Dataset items

____

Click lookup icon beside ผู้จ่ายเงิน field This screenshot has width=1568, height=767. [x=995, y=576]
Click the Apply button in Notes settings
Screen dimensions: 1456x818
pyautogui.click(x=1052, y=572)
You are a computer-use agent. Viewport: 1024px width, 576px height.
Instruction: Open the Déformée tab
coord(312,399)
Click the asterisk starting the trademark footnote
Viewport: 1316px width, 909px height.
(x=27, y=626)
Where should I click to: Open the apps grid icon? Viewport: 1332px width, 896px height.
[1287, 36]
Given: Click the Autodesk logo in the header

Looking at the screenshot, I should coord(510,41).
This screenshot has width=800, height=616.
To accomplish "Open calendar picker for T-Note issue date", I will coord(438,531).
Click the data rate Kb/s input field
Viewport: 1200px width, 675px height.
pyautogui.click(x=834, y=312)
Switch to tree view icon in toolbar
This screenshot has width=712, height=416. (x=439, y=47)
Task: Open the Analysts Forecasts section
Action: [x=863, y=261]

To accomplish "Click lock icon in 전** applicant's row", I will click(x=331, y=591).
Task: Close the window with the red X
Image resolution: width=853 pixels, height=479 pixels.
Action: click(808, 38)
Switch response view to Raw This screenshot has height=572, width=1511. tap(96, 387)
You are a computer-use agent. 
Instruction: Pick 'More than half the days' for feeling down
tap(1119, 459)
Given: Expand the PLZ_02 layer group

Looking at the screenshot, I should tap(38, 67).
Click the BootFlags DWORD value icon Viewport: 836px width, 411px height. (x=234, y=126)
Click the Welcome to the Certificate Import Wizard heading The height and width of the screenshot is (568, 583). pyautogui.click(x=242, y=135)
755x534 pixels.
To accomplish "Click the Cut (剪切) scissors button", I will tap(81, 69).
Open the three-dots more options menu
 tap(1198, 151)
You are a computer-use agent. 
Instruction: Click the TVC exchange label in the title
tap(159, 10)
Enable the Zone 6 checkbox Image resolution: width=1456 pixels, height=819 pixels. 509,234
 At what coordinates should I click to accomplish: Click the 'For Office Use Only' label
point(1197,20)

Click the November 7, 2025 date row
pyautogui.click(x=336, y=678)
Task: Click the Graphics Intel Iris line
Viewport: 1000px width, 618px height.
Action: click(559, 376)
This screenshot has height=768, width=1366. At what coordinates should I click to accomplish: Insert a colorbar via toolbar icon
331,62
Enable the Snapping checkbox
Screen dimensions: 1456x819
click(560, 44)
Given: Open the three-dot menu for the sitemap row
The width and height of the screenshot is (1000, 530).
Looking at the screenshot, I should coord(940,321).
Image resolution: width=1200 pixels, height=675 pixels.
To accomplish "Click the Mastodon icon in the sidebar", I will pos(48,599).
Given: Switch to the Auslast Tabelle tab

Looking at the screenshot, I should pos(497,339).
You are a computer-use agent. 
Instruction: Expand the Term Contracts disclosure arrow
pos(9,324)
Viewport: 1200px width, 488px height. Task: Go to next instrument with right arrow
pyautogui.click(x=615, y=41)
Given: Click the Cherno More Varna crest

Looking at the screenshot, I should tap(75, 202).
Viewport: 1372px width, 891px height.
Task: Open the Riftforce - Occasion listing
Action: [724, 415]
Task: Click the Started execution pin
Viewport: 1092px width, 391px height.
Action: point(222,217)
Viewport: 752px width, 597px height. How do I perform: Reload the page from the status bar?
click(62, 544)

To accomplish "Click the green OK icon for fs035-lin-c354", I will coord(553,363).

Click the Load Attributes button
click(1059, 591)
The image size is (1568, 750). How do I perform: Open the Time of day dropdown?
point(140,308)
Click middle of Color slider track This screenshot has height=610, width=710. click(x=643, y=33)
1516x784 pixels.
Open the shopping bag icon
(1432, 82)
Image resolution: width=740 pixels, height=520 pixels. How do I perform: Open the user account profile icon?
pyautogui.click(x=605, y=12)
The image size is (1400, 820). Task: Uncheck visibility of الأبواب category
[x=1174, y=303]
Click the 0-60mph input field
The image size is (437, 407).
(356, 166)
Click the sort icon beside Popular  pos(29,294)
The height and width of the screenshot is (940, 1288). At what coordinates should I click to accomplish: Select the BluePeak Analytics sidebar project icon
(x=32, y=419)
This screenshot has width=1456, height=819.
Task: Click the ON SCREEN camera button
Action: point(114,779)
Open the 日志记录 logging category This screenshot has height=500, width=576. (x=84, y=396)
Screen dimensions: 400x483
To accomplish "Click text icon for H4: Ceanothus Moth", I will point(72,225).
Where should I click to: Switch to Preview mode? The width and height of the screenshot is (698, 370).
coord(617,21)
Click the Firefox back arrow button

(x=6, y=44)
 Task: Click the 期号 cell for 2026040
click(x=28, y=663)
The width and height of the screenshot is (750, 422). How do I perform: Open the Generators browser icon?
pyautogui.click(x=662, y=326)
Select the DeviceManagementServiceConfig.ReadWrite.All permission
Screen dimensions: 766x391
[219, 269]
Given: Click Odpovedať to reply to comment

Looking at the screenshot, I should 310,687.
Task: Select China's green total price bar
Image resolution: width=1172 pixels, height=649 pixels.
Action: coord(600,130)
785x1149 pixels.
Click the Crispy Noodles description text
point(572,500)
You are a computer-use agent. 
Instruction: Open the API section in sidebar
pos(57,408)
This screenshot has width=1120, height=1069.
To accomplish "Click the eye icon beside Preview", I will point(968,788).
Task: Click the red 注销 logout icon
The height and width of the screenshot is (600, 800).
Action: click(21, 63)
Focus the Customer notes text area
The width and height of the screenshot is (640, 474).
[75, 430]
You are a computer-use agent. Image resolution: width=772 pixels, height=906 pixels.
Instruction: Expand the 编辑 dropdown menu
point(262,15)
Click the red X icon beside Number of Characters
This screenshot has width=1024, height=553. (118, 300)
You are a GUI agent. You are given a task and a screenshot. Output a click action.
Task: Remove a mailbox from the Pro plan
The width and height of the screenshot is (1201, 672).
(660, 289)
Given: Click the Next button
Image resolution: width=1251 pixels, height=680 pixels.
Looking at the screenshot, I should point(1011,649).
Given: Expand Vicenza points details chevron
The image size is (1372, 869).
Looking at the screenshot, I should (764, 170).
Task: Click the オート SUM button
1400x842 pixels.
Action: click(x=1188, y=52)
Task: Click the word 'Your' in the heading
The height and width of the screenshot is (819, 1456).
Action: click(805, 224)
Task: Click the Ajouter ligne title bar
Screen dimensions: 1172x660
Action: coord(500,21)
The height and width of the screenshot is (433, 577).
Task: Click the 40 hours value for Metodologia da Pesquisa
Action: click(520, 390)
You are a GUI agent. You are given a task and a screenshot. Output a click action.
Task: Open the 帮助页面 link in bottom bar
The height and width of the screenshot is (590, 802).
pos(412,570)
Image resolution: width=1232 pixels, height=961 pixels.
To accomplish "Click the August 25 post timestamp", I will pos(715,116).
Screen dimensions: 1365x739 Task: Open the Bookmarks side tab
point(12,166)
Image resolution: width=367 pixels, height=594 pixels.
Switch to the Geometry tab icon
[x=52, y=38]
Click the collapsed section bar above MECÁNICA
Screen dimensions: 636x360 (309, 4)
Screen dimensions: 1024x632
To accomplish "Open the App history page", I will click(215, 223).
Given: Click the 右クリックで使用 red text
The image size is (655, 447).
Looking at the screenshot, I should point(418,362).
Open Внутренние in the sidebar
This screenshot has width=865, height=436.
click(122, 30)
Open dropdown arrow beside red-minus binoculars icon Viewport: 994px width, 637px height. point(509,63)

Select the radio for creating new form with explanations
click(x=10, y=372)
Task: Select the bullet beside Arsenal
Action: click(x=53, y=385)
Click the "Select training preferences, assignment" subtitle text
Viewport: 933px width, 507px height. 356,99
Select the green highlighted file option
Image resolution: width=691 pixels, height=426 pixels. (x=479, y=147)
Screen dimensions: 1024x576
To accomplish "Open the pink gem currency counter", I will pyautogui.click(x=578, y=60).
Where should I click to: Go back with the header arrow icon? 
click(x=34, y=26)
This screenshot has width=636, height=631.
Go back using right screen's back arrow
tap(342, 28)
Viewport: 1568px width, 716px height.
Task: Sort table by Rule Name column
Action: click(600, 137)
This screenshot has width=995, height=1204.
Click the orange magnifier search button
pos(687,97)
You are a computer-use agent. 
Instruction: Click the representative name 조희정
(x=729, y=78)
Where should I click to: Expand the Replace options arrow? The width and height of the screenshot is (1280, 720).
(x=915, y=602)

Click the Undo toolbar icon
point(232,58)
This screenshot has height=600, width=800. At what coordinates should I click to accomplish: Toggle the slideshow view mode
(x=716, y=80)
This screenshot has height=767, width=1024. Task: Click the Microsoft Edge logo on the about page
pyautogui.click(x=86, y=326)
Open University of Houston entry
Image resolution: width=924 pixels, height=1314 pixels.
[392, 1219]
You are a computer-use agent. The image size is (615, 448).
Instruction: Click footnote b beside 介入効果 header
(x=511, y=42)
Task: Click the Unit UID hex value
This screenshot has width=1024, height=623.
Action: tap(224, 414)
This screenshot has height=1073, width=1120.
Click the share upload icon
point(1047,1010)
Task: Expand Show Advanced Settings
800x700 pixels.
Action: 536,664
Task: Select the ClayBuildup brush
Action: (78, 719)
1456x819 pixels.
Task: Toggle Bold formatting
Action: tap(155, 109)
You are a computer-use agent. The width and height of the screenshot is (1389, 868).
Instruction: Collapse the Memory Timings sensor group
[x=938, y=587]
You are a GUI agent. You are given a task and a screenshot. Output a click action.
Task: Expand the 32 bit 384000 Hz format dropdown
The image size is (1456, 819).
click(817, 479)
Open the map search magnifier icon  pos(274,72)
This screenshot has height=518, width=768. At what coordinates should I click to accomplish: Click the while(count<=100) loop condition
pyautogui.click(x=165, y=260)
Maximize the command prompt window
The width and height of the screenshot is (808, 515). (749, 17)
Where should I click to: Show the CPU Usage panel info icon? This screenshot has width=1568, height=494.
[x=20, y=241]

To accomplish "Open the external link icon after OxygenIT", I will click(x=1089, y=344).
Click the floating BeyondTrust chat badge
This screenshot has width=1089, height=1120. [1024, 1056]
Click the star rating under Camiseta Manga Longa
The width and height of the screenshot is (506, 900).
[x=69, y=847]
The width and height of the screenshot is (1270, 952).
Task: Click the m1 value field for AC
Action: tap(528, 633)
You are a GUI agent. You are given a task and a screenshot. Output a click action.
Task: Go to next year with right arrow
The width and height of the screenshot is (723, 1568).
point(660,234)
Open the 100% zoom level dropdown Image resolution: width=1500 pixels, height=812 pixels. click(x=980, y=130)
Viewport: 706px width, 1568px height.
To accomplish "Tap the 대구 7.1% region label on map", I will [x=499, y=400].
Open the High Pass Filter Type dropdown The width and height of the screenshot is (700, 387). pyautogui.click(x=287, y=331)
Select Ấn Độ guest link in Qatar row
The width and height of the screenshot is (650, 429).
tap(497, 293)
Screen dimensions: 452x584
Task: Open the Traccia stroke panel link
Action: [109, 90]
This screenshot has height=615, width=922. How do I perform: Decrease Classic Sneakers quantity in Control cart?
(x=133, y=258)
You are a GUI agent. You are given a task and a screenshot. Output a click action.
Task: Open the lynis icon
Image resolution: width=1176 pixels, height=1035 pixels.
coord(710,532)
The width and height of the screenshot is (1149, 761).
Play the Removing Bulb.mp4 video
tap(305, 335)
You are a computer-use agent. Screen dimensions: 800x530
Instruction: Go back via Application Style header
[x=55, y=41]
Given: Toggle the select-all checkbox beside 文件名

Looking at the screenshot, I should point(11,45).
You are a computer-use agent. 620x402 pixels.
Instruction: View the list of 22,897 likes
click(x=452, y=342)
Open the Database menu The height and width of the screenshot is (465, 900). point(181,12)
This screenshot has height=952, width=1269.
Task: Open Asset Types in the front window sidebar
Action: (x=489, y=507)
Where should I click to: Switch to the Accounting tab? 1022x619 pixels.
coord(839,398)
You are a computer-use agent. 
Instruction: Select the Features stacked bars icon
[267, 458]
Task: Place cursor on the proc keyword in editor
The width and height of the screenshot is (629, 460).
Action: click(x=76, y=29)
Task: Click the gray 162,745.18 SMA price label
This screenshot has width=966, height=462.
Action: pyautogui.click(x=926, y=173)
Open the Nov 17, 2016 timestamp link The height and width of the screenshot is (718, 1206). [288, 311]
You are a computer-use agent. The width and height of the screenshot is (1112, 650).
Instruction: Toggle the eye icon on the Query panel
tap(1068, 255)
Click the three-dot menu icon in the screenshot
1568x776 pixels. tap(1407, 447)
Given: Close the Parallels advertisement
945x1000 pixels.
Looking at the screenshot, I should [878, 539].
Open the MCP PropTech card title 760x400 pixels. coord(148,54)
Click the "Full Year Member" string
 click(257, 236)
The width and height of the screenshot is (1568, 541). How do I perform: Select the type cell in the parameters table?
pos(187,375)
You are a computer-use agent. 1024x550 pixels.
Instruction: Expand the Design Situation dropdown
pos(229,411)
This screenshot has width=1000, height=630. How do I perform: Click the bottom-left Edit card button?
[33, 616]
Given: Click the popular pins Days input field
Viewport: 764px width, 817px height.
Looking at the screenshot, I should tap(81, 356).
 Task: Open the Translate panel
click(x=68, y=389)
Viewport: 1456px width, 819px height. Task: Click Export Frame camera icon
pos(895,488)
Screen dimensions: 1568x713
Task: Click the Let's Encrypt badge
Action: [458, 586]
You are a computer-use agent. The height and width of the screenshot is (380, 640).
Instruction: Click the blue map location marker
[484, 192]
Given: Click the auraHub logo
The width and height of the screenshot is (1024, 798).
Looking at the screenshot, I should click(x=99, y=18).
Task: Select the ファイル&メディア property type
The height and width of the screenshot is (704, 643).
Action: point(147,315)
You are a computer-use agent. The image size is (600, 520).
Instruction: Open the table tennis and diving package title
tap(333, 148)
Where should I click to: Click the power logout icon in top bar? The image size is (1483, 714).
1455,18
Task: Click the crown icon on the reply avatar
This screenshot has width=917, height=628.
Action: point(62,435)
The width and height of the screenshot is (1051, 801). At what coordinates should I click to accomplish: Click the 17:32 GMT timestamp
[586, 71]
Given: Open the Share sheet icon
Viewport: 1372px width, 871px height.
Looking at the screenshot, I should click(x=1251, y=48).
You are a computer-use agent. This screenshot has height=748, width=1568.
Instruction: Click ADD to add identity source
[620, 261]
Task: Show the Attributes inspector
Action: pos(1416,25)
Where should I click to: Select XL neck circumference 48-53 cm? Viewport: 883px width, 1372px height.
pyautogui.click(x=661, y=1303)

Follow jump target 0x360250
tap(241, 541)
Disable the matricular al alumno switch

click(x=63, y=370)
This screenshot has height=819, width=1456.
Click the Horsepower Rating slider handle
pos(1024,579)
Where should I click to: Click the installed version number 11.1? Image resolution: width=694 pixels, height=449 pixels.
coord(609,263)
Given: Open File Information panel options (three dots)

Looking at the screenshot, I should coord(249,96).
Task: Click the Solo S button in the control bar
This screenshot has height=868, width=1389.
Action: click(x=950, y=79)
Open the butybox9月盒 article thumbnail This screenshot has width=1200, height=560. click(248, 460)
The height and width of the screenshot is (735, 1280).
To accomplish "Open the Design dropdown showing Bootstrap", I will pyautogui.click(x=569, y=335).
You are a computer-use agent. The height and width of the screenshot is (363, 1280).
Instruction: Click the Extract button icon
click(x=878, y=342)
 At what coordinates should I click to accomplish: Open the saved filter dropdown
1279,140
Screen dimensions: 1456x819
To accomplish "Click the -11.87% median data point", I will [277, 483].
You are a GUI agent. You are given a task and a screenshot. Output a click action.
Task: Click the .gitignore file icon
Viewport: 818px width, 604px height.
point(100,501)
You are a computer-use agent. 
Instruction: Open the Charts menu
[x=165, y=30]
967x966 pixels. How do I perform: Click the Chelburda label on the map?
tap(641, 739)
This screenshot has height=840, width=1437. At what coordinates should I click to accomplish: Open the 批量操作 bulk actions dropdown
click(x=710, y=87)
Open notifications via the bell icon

____

[Problem to solve] Please recast the listing, from its first line through the line containing "pyautogui.click(x=1052, y=572)", inclusive, as a JSON list of strings with one string per line and blank lines left out.

[Exercise output]
[
  "Click lookup icon beside ผู้จ่ายเงิน field This screenshot has width=1568, height=767. [x=995, y=576]",
  "Click the Apply button in Notes settings",
  "Screen dimensions: 1456x818",
  "pyautogui.click(x=1052, y=572)"
]